EXERCISE AIM.
Scan the records below. Copy every line in which the word "computer" appears.

***

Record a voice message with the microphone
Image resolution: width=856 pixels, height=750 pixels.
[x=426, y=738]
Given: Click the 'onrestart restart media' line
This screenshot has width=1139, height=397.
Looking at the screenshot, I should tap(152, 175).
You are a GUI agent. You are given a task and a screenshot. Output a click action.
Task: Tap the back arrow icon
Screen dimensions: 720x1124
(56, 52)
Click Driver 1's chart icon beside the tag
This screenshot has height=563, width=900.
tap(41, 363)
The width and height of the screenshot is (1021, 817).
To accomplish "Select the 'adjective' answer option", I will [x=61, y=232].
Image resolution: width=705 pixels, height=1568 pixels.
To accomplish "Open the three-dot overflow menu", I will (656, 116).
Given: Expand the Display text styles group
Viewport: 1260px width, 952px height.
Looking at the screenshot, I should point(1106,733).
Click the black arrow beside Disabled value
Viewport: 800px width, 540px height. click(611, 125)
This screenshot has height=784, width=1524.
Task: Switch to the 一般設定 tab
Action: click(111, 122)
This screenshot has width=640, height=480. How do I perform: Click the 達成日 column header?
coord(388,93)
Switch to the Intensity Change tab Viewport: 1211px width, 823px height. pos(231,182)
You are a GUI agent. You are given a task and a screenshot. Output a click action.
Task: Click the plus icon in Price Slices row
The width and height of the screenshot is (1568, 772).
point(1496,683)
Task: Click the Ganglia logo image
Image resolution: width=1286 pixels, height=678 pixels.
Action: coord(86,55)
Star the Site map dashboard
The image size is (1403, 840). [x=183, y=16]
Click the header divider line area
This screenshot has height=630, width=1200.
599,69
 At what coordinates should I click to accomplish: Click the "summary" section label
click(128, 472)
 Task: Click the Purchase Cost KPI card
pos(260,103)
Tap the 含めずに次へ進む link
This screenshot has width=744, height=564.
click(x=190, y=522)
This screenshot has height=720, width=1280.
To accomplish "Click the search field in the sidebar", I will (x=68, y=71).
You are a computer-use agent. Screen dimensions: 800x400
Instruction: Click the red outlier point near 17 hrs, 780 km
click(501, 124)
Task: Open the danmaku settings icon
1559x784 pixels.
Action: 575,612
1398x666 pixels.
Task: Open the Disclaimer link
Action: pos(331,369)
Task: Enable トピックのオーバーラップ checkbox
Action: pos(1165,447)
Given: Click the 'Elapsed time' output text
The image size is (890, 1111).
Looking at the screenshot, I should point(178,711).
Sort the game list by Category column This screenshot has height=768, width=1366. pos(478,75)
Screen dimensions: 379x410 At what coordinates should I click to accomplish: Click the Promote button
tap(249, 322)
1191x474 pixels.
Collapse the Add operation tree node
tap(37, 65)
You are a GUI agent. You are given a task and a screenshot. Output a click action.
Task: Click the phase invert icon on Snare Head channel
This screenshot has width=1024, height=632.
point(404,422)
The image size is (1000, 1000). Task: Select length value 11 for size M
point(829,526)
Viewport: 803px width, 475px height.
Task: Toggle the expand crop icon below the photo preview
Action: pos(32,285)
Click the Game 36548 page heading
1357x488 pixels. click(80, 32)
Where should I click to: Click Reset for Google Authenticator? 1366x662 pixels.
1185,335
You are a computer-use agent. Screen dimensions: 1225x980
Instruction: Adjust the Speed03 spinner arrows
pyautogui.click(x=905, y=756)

***

REPLY.
You are a computer-use agent. Screen dimensions: 800x400
You are a computer-use agent. Screen dimensions: 1225x980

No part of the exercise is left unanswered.